I found myself listening to the Bill Simmons podcast with Rich Eisen previewing the NFL season. They discussed, among other things, potential tweaks that could be made to the NFL to make it better. Simmons, of course, has like 8 billion ideas on how to change shit.
In response to his ideas, Eisen calmly points out how damn hard it is to change anything in the NFL because finding consensus among the owners can be extraordinarily difficult. To illustrate his point, Eisen tells a story of the first time he attended an owners' meeting (I believe in 2003, maybe 2004). They held a vote to either continue using instant replay or to completely throw it out. Now keep it mind replay had already been in use since 1999 (I believe), yet still this issue managed to come up for votes half a decade later. Simmons asks Eisen who in the hell voted to eliminate replay? The only name Eisen remembers:
Mike Brown.
Stories like these remind me why the Bengals still are just beginning to adjust to the modern NFL. I would guess the credit for this rests mostly with Marvin Lewis and Katie Blackburn who must drag Mikey kicking and screaming into the modern era.
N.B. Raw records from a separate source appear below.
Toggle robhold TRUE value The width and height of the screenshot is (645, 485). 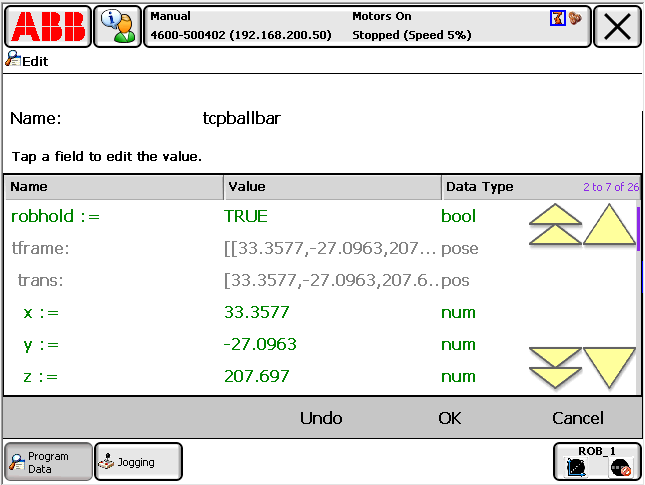point(246,216)
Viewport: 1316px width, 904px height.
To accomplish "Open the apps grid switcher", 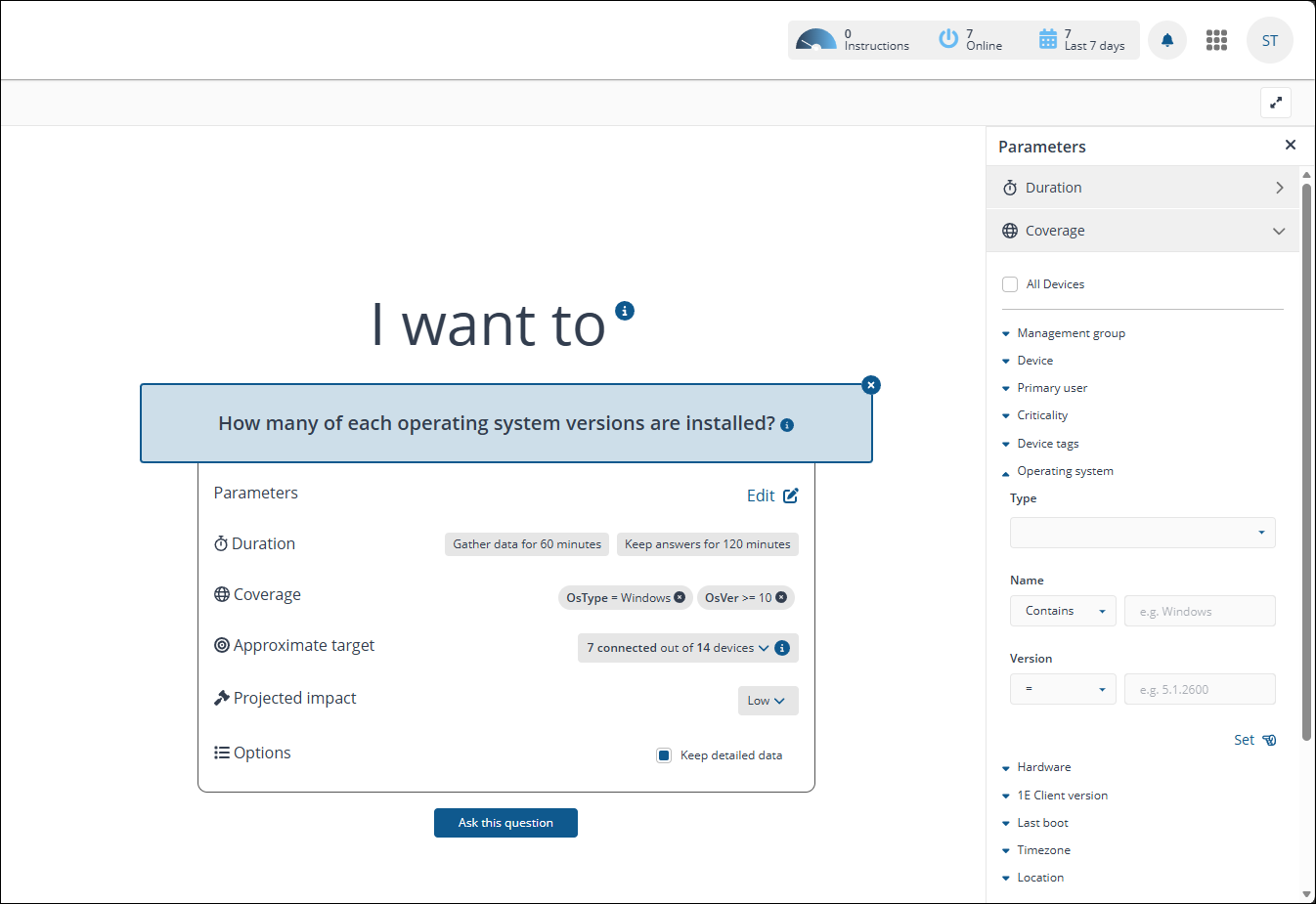I will [x=1216, y=40].
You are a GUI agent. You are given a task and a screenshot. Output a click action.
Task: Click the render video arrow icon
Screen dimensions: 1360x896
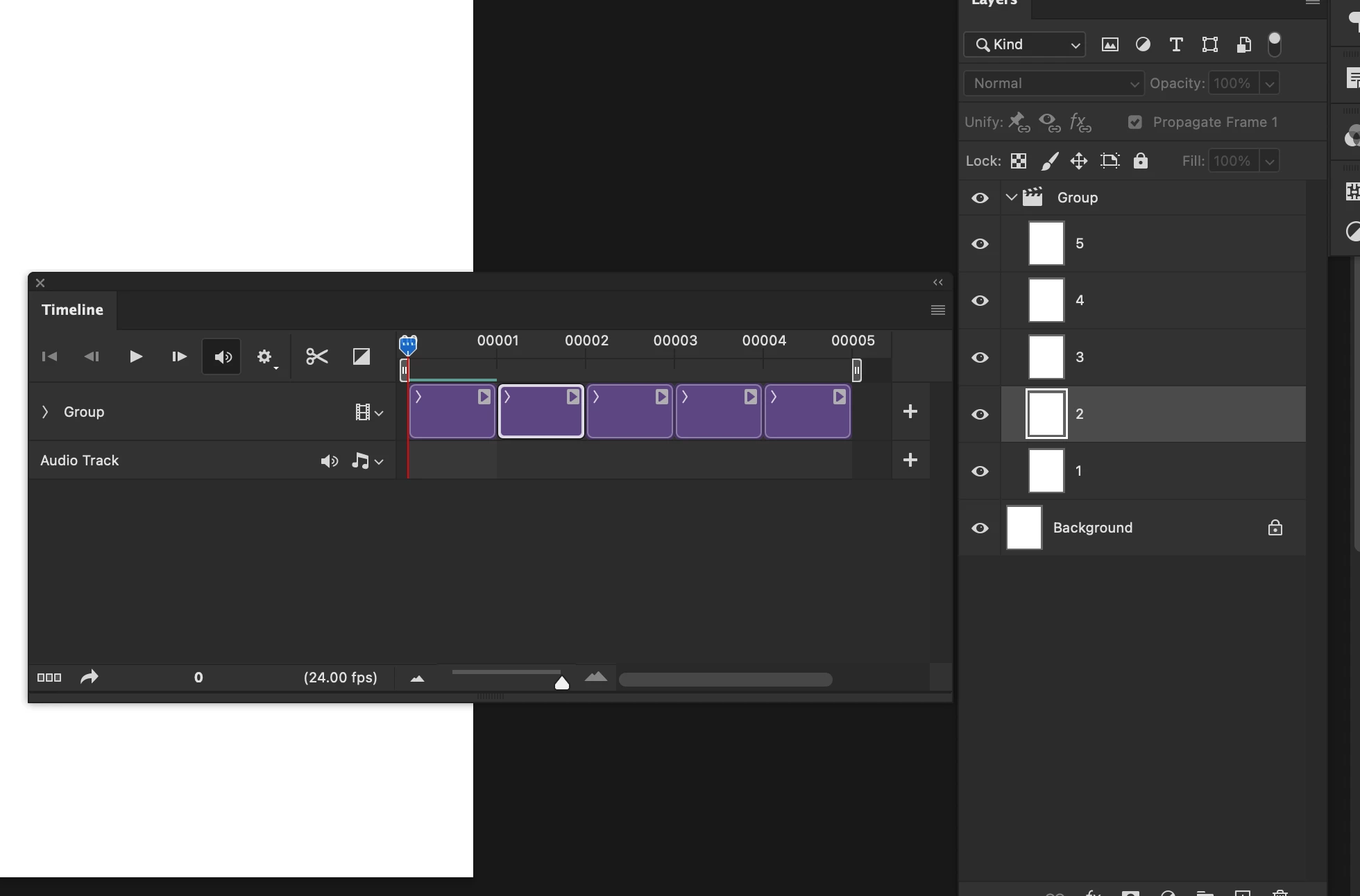pyautogui.click(x=89, y=678)
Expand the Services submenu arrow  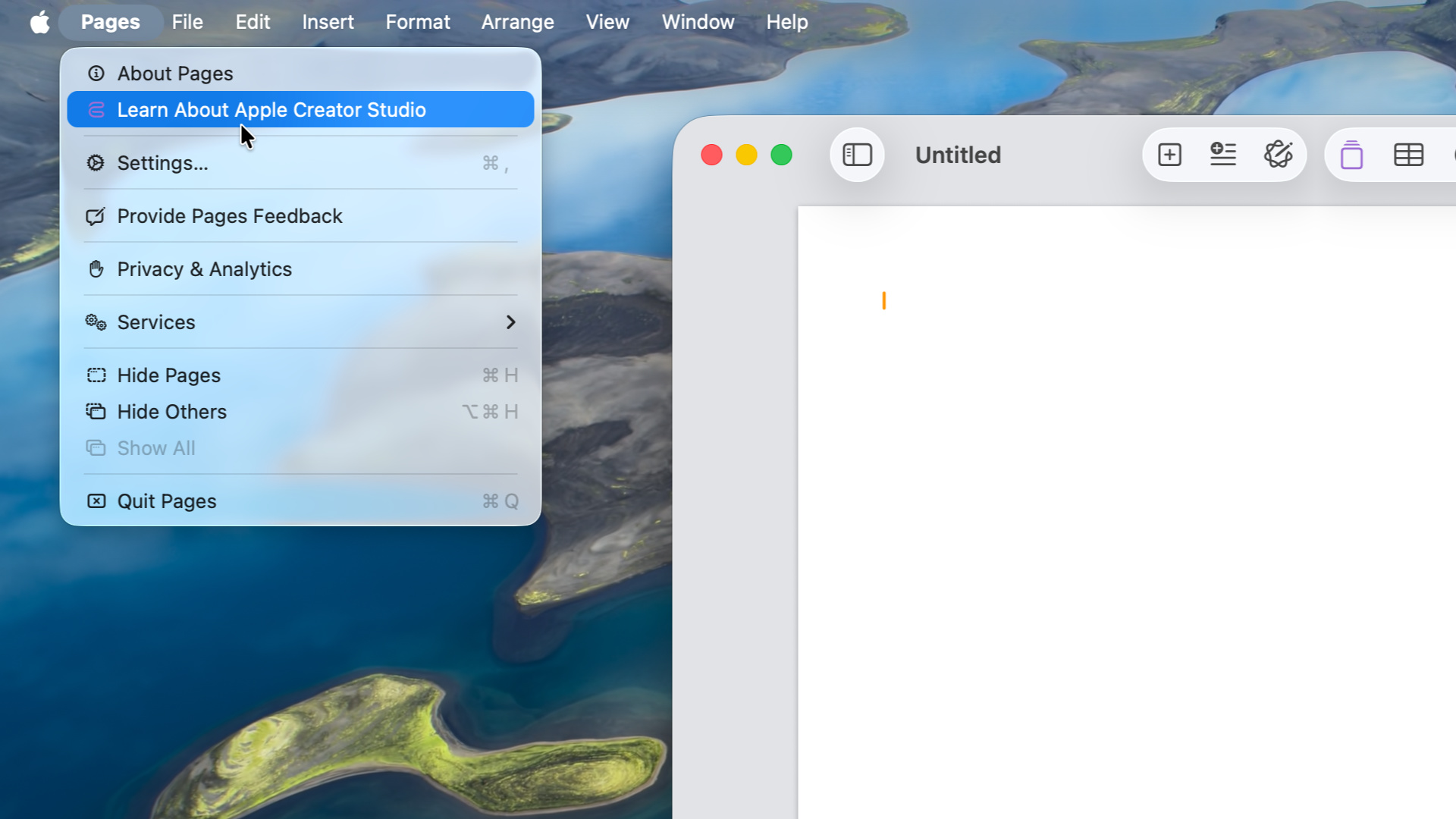tap(510, 322)

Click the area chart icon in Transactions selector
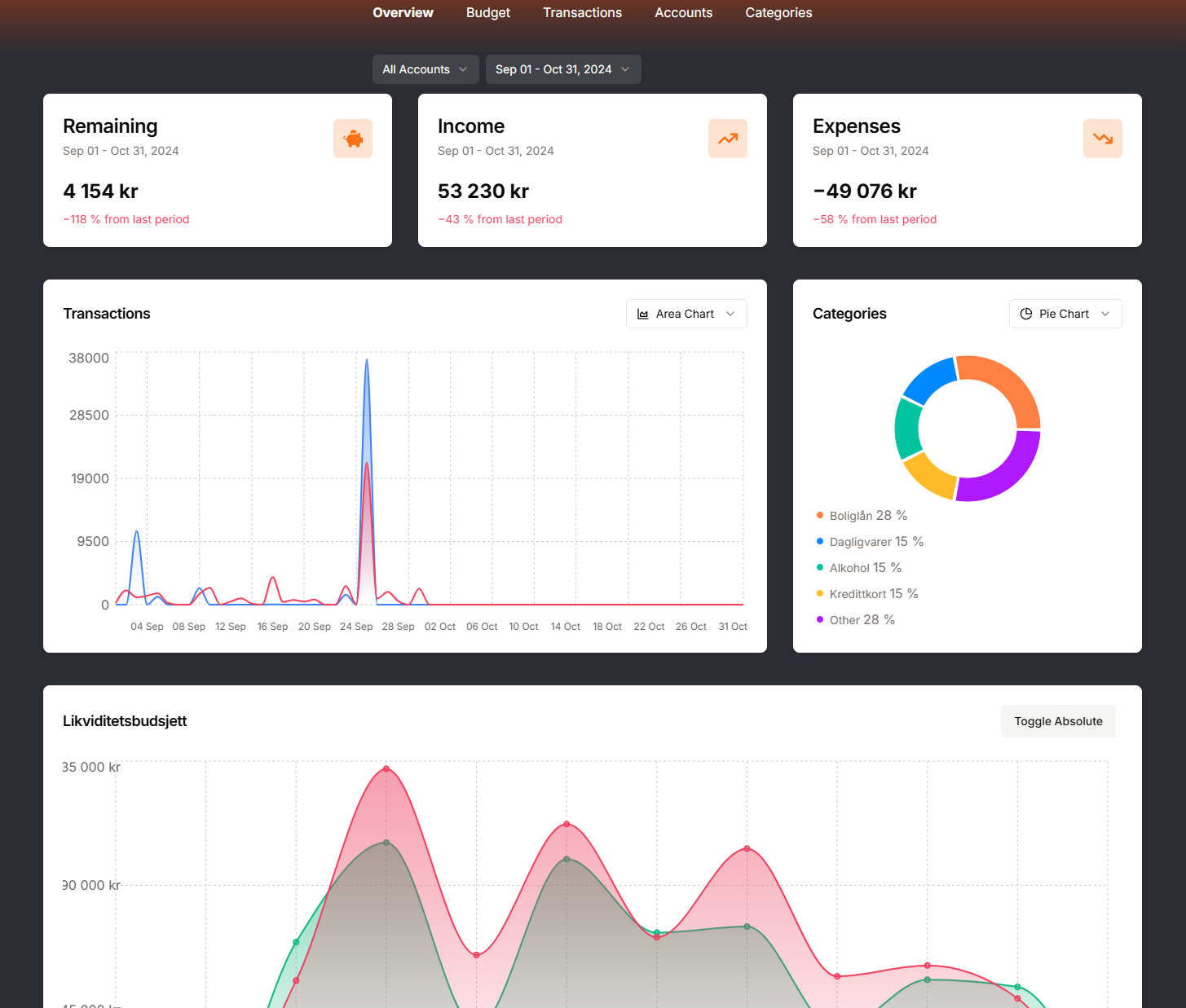pyautogui.click(x=643, y=315)
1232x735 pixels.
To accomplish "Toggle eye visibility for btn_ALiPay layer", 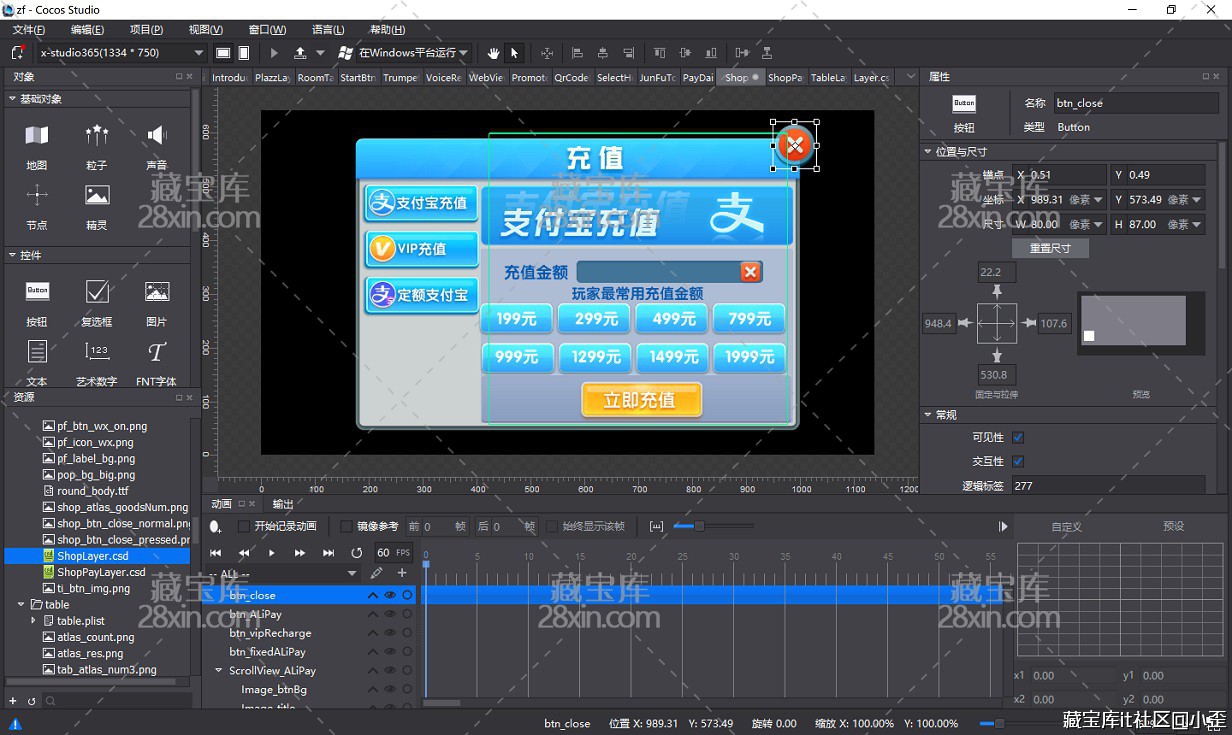I will tap(390, 614).
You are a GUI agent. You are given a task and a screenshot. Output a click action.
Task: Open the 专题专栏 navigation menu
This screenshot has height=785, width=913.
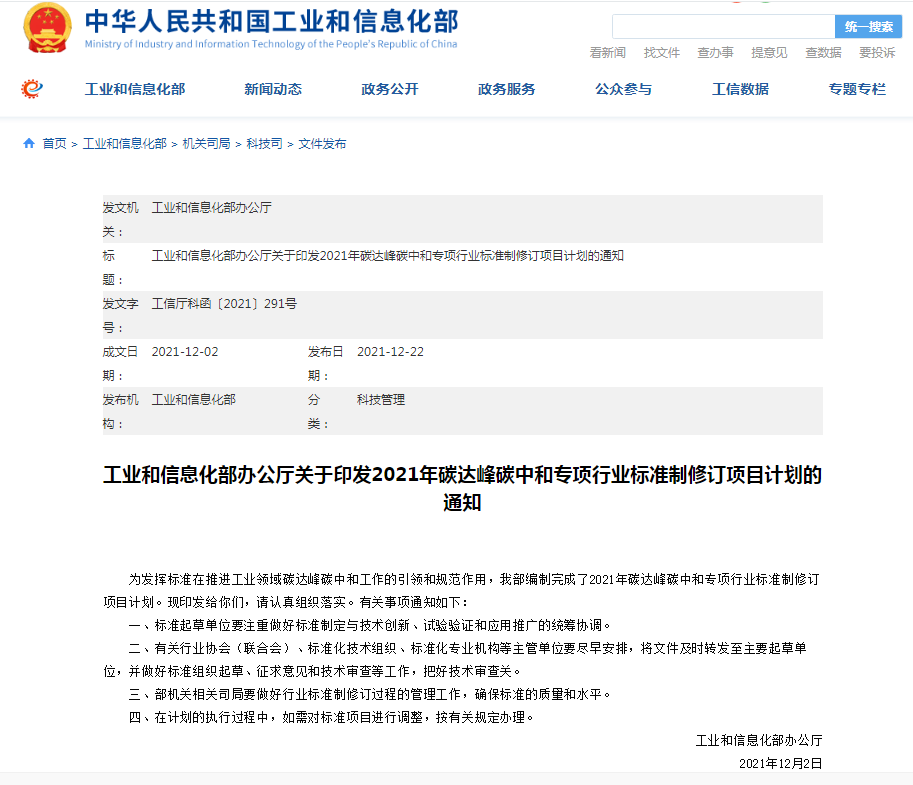(x=857, y=89)
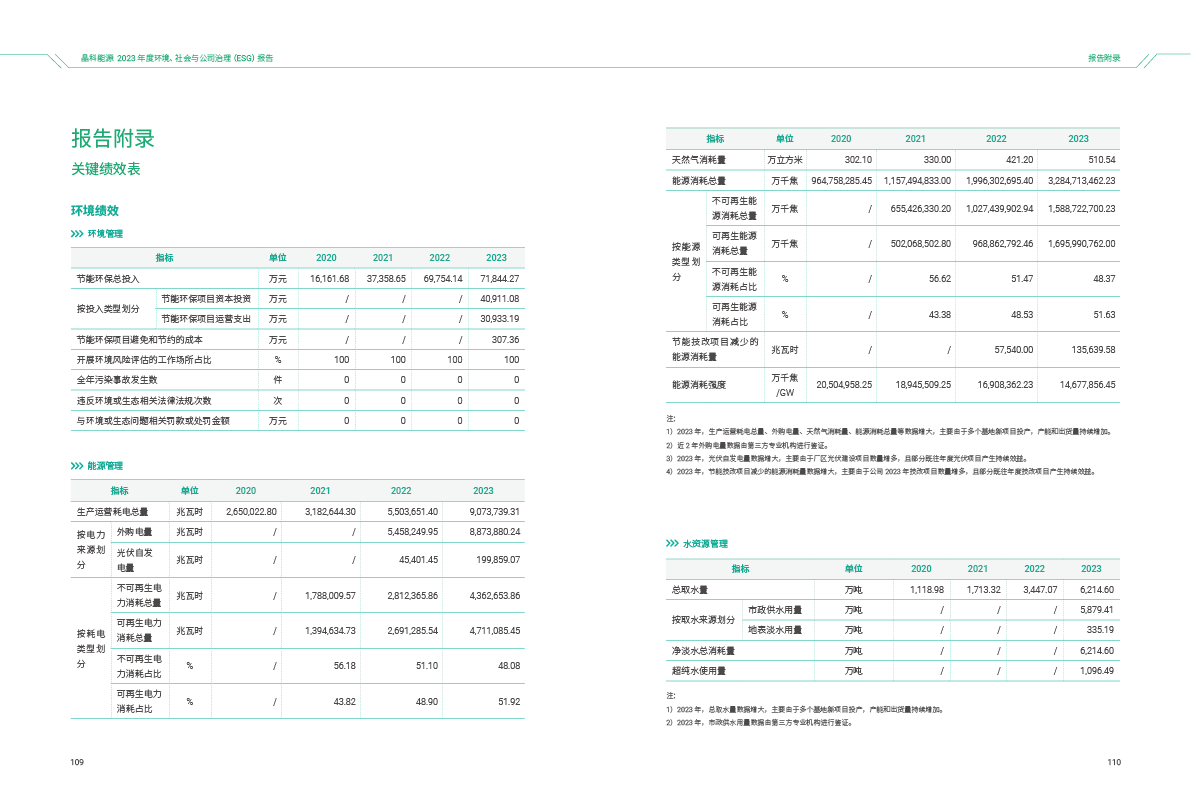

Mike Brown appears to have a knee jerk resistance to anything that threatens the paradigm he grew up under with his Daddy.
Anyway, I hear Mikey treats his employees quite well...but if I worked for a man whose first instinct was to always and forever resist change I can't help but think I'd want to rip his fucking head off the majority of the time. I'm sure Marvin feels this way often.